==== Recorded information ====

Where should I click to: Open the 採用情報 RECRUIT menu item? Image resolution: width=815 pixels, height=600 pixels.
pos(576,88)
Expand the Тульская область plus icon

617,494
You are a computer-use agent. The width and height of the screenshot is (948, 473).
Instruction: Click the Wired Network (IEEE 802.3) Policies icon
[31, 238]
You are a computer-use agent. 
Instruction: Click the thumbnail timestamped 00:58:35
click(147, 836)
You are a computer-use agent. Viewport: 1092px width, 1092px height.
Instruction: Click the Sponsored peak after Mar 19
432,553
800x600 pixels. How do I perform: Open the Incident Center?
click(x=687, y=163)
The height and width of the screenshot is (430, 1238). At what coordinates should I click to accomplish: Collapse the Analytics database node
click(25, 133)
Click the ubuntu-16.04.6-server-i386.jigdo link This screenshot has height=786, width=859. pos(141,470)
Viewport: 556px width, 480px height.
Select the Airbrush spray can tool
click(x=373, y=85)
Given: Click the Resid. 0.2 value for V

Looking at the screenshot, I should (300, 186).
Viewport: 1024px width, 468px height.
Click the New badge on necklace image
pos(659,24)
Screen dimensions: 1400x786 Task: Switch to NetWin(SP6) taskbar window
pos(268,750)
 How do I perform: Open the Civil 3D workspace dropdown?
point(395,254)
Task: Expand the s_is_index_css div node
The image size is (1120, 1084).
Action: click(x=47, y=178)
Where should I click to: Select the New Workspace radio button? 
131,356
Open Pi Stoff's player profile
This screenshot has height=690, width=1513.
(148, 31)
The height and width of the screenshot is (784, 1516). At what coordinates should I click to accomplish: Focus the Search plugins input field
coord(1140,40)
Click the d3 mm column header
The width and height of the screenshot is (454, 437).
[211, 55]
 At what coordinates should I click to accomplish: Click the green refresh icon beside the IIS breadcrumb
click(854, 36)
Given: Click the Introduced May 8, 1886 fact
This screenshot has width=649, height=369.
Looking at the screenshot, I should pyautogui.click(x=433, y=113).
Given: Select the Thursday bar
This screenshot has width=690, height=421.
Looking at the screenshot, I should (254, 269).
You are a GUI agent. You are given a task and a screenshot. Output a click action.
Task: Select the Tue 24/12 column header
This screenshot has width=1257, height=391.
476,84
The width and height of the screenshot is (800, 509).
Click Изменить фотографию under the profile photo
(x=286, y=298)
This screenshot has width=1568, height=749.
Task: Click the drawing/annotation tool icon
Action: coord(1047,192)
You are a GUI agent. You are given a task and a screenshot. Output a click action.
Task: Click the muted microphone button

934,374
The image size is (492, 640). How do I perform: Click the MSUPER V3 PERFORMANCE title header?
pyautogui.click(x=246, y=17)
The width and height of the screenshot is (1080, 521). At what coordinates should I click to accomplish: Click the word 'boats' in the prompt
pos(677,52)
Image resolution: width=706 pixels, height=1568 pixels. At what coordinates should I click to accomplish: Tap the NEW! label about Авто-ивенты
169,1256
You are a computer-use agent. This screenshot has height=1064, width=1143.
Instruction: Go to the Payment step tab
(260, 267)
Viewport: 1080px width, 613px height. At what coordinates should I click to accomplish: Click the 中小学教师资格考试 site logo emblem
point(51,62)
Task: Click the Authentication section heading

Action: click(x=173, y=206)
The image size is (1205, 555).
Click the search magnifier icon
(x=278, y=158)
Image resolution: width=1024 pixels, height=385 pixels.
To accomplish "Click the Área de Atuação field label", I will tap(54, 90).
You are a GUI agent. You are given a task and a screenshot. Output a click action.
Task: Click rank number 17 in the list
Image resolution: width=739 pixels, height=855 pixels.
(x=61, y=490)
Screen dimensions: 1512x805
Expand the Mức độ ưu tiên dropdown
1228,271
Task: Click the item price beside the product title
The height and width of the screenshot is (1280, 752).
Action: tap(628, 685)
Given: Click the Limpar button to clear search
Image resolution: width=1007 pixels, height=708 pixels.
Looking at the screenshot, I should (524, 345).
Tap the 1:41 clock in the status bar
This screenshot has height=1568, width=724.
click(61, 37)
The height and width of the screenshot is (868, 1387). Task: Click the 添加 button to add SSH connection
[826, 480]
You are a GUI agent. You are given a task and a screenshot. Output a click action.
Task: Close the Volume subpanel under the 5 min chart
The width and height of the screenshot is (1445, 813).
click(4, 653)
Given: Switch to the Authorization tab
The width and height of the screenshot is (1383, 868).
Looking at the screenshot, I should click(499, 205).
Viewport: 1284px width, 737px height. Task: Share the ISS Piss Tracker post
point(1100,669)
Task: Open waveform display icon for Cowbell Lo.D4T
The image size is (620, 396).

====

→ **Action item**
Of all the lines in the data above, show only those that hold the word "computer".

→ **Exercise output**
You are a computer-use agent. The width and height of the screenshot is (948, 473).
You are a computer-use agent. 
You are a computer-use agent. Viewport: 1092px width, 1092px height.
You are a computer-use agent. This screenshot has height=1064, width=1143.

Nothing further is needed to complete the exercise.